DNA target-dependent features dictate Cas12a antimicrobial activity against multidrug-resistant and hypervirulent strains of Klebsiella pneumoniae

CRISPR-Cas systems can be utilized as programmable-spectrum antimicrobials to combat bacterial infections. However, how CRISPR nucleases perform as antimicrobials across target sites and strains remains poorly explored. Here, we address this challenge by systematically interrogating the use of CRISPR antimicrobials against multidrug-resistant and hypervirulent strains of Klebsiella pneumoniae. Comparing different Cas nucleases, we found that AsCas12a exhibited robust targeting across different strains. The elucidated modes of escape from this nuclease varied widely, restraining opportunities to enhance killing. We also encountered individual guide RNAs yielding different extents of clearance across strains. The differences were attributed to improper RNA folding, leading to inefficient DNA cleavage and subsequent repair via homologous recombination.

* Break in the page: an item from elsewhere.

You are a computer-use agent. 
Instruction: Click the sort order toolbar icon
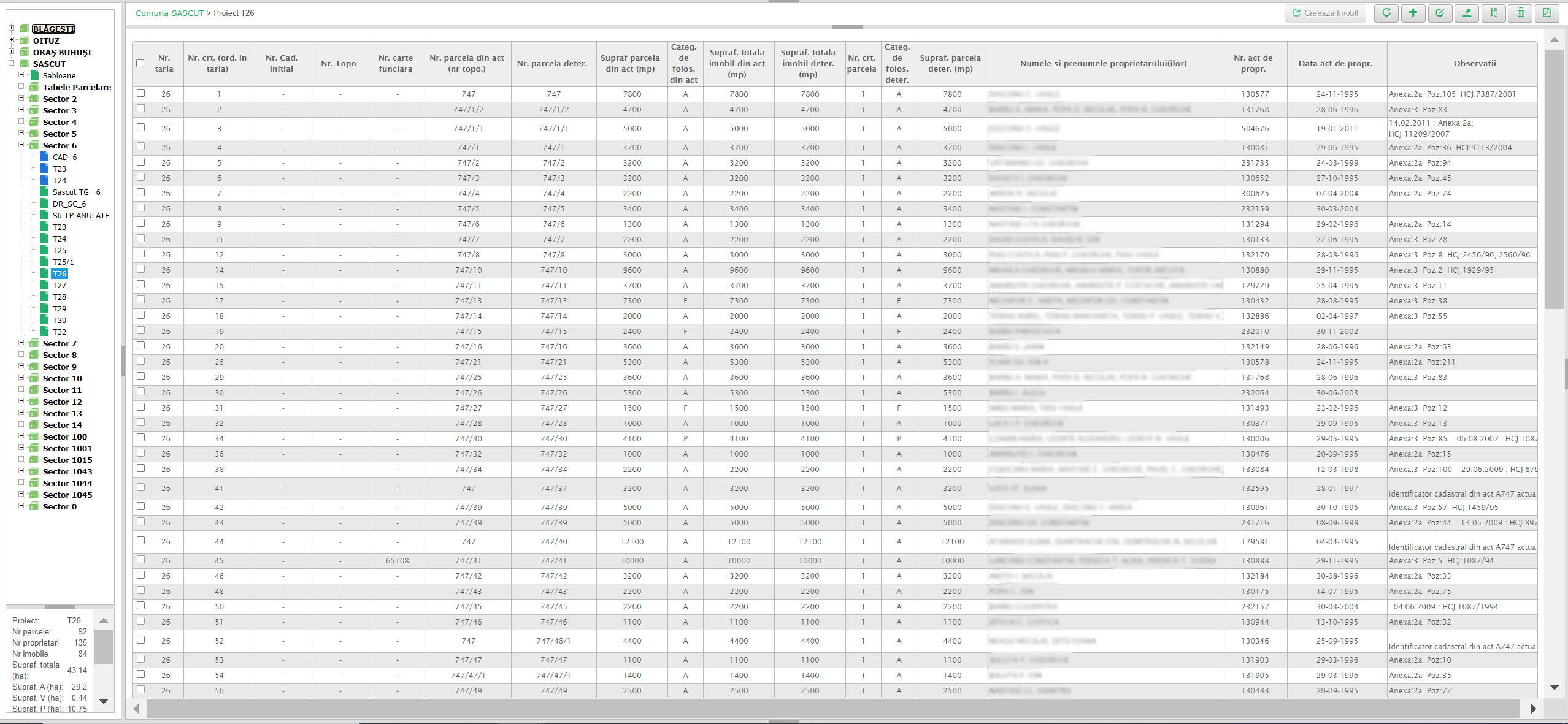pyautogui.click(x=1493, y=13)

To explore targeting features that could improve targeting across strains, we performed a genome-wide guide screen in different K. pneumoniae strains that yielded guide design rules and trained an algorithm for predicting guide efficiency. Finally, we showed that Cas12a antimicrobials can be exploited to kill K. pneumoniae when encoded in phagemids delivered by T7-like phages. Altogether, our results highlight the importance of evaluating antimicrobial activity in the desired strain and define critical parameters for efficient CRISPR-based targeting.